Nosotros creemos que las palabras sirven para entendernos, pero fíjense que basta una palabra para un malentendido. En realidad, tal vez el sentido del lenguaje entre los humanos es el permitirnos contar historias, porque era lo que nos iba a permitir hacernos humanos. Yo creo que hay que contar para hacerse humano, porque no se es humano, hay que hacerse humano constantemente. Hacerse humano significa relacionarse con el otro, con la otra. Establecer relaciones profundas con los otros, con las otras, y construirse en la relación con los demás. Para mí, eso es hacerse humano. Contar y escuchar hace parte de eso: de escuchar y contar a cada uno en su diferencia, en su singularidad, en lo que no tiene de mí, en lo que justamente me falta, en lo que yo jamás podré ser. Allí hay una escucha que para mí es muy importante, fundamental, de reconocimiento, de relación… Hoy en día, tenemos una avalancha enorme de discursos de autoayuda: «Conócete a ti mismo. Descúbrete a ti mismo. Confía en ti». ¿Y la confianza en el otro, la confianza en los demás? ¿Qué podemos construir? ¿Qué mundo podemos habitar si no tenemos confianza en los demás, si no podemos confiar en los otros seres que encontramos en el camino y construir confianza? Eso también está en las historias y en los cuentos.

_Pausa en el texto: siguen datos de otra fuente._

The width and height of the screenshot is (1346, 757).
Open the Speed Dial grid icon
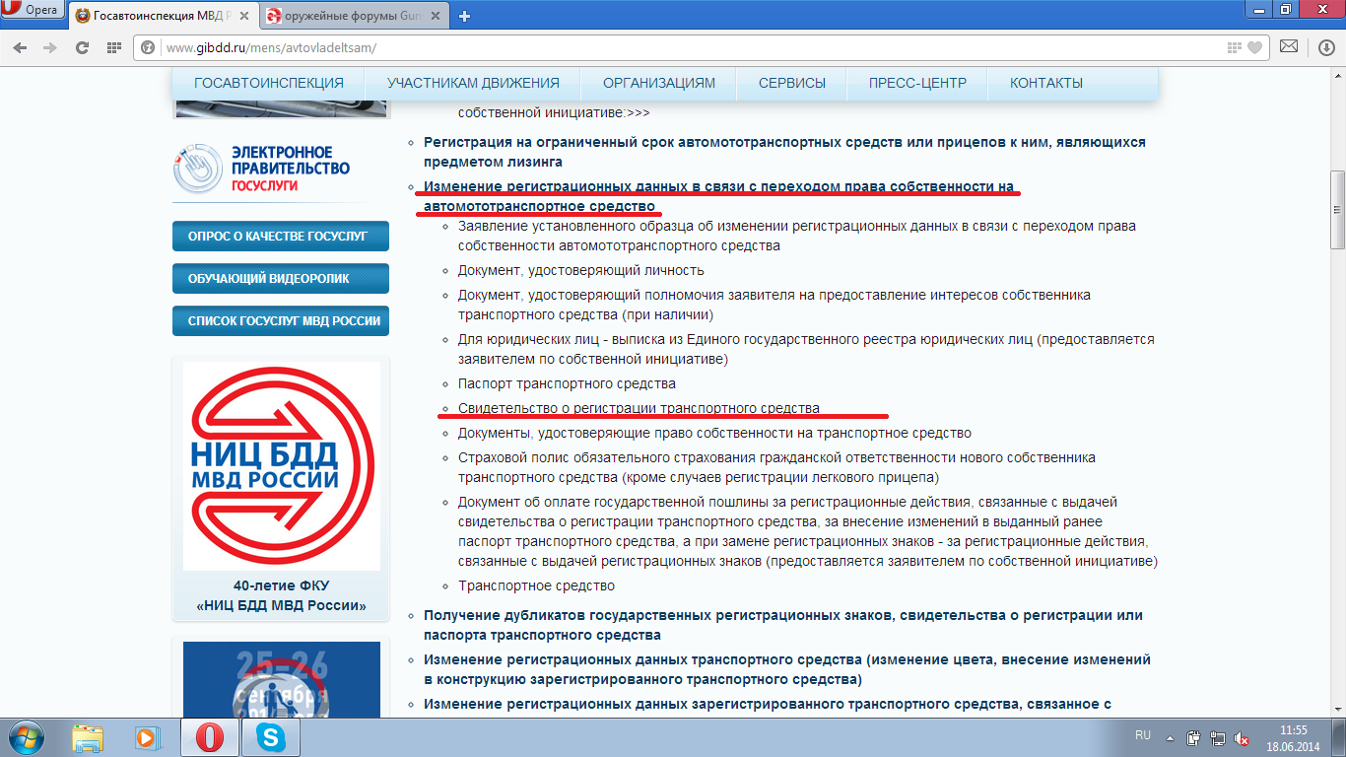pyautogui.click(x=114, y=47)
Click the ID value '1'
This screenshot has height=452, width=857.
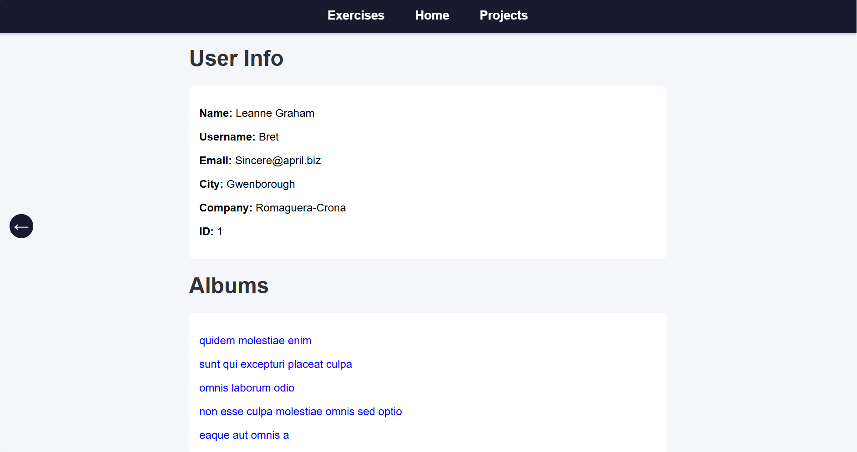[220, 231]
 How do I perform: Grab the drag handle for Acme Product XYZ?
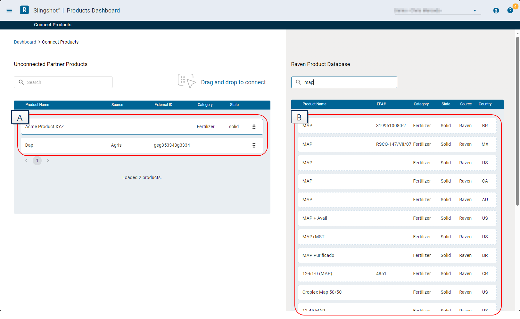254,127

Kala pensó primero esconder el secreto en el cielo, pero luego se dijo: «Un día los humanos van a llegar a los confines del universo. Van a volar». Pensó esconder el secreto en las profundidades del océano. Pero las dudas le hicieron decirse: «Un día los humanos van a agotar el océano y van a superar los límites de la profundidad». Pensó esconder el secreto en el corazón de la tierra y una vez más le asaltaron las dudas. «Los humanos son tan tercos, tan perspicaces, tan obstinados, que un día van a llegar al corazón mismo de la Tierra, a lo más esencial y diminuto de la materia». La diosa Kala siguió pensando y dudando, dudando y pensando y un día, siempre hay un día, encontró la solución. Escondió el secreto allá, donde nunca los humanos podrían encontrarlo, donde nunca se atreverían a buscarlo. Tomó el secreto, lo partió y lo escondió repartido, pedacito a pedacito, en cada uno de los humanos. Y nosotros, los humanos, seguimos buscando nuestro secreto.